Forte progression de la culture de coriandre

Publié le 30 Mai 25

Avec une augmentation de surface entre 2023 et 2024 de plus de 12 400 hectares, la culture de coriandre représente désormais la deuxième PPAM, plantes à parfum aromatiques et médicinales, cultivée en France.

D’après une étude de FranceAgriMer, en 2024, les PPAM occupent en France métropolitaine 69 200 hectares. Outre la coriandre, les cultures de persil, fenouil et des psylliums sont également en nette augmentation. À l’inverse, le lavandin, la lavande, le thym, l’estragon, le basilic et l’angélique sont en baisse.

Besoin de main-d’œuvre en agriculture

Publié le 23 Mai 25

La liste des métiers en tension vient de paraître et intègre les métiers de l’agriculture dans toute la France. Les migrants pourraient bénéficier de certaines facilités pour être régularisés pour travailler dans les fermes.

Annoncé en février 2024 lors du Salon de l’agriculture, l’agriculture vient d’être reconnue officiellement comme un secteur en tension. Ainsi, quatre familles professionnelles agricoles (agriculteurs salariés, éleveurs salariés, maraîchers/horticulteurs salariés, viticulteurs/arboriculteurs salariés) sont inscrites parmi les « métiers en tension ».

Cela entrouvre très légèrement les possibilités de régularisation des ouvriers agricoles étrangers, alors qu’en février dernier la circulaire Retailleau a très fortement durci les conditions des migrants en France.

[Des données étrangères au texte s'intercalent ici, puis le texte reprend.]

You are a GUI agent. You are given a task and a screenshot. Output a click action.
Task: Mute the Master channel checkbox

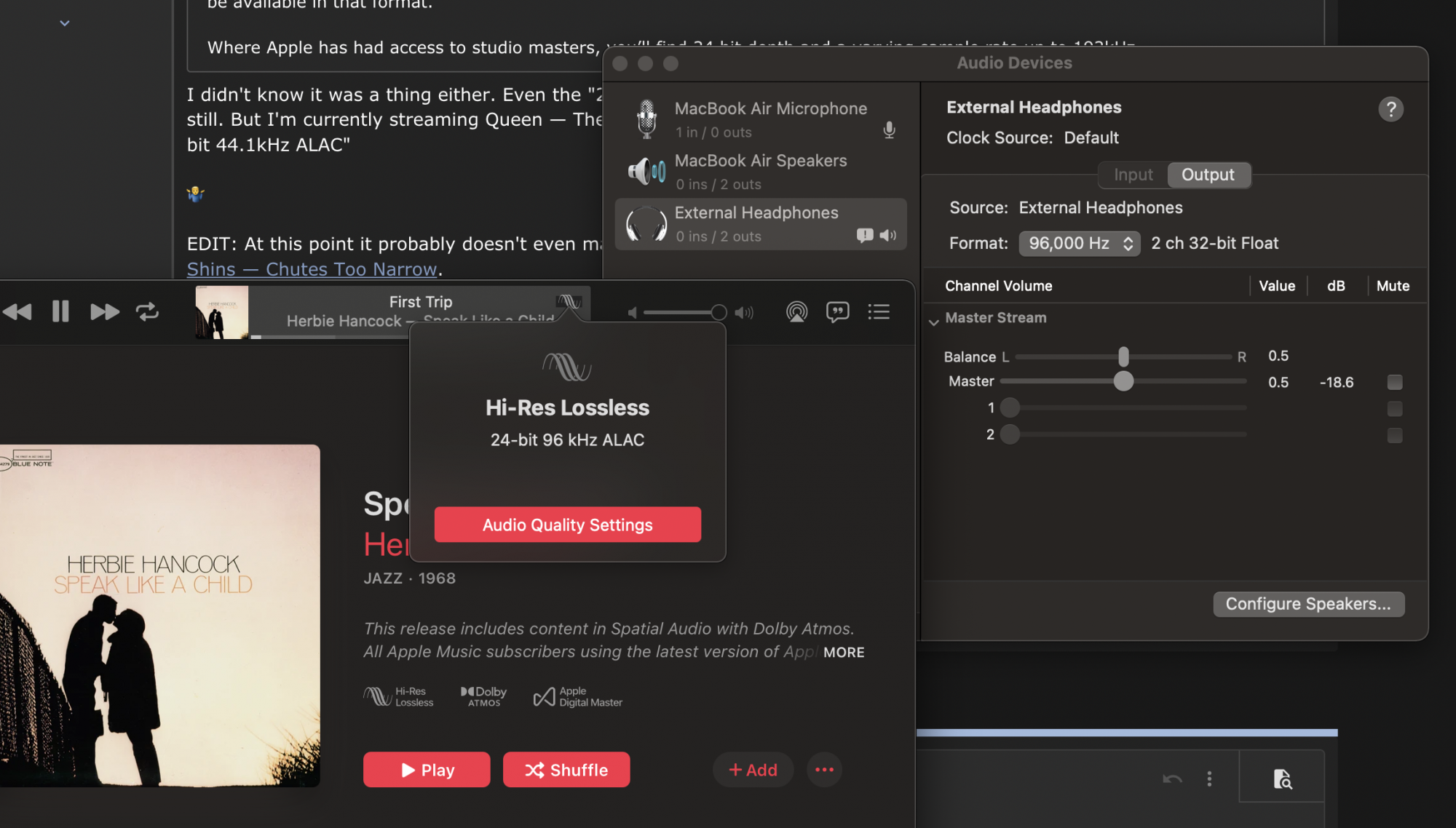(1394, 382)
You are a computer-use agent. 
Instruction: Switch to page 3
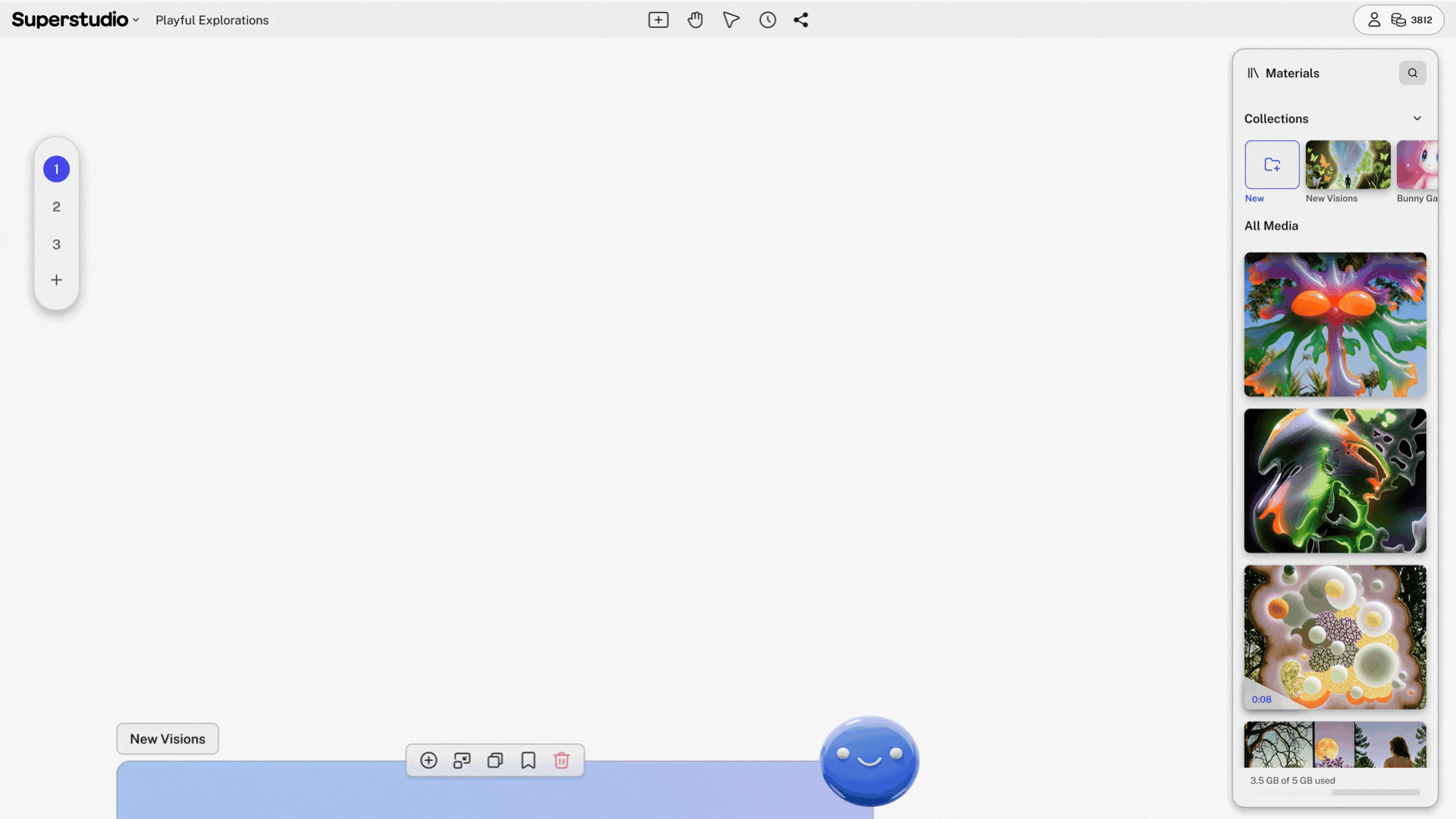click(x=56, y=244)
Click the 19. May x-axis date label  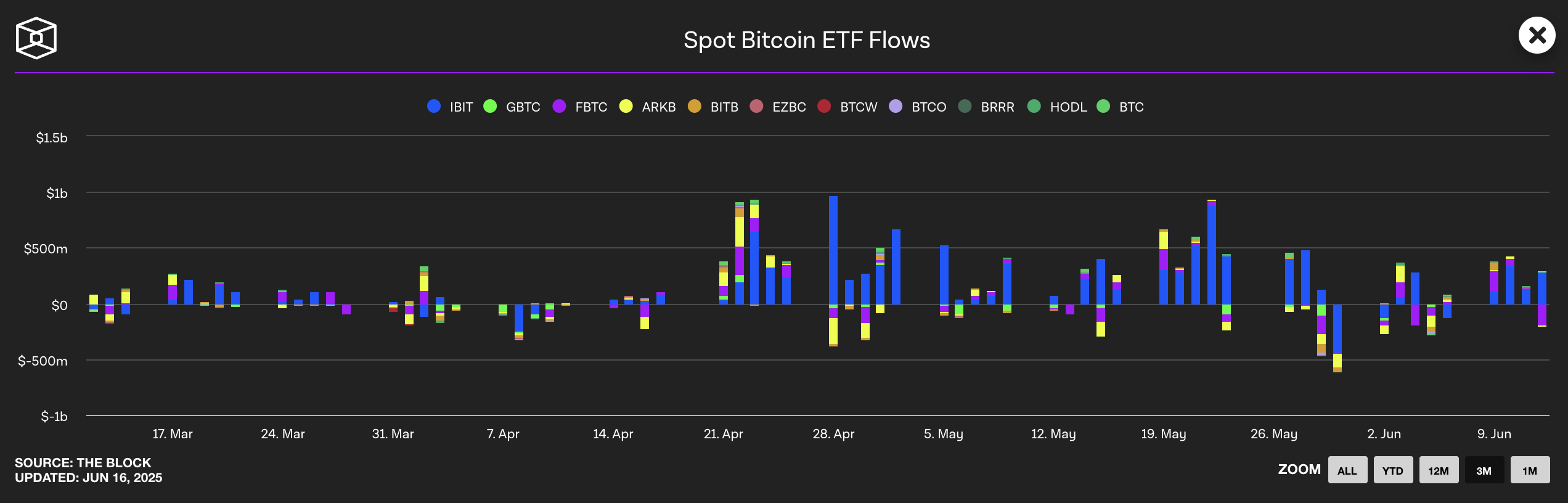1164,434
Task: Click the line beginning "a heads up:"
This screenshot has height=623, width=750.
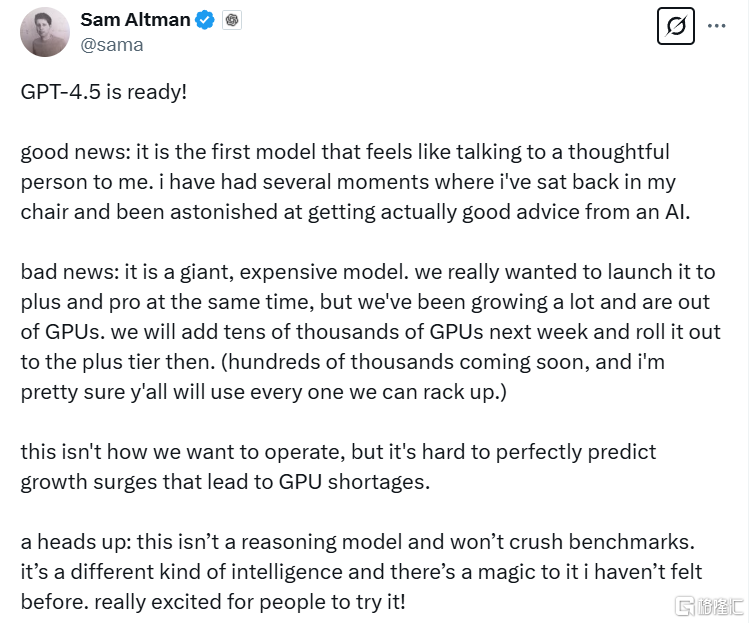Action: point(357,542)
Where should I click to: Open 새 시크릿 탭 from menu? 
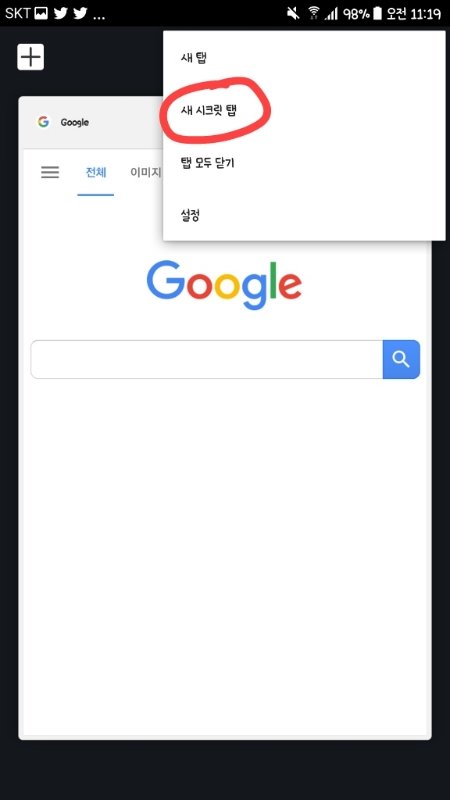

Les AES (Admissions exceptionnelles au séjour), permettant l’obtention d’un titre de séjour, restent dérogatoires et exceptionnelles et justifiées exclusivement par le travail, préférentiellement pour les métiers en tension, à condition de pouvoir justifier de 12 mois de bulletins de salaire au cours des 24 derniers mois et de trois ans de résidence en France.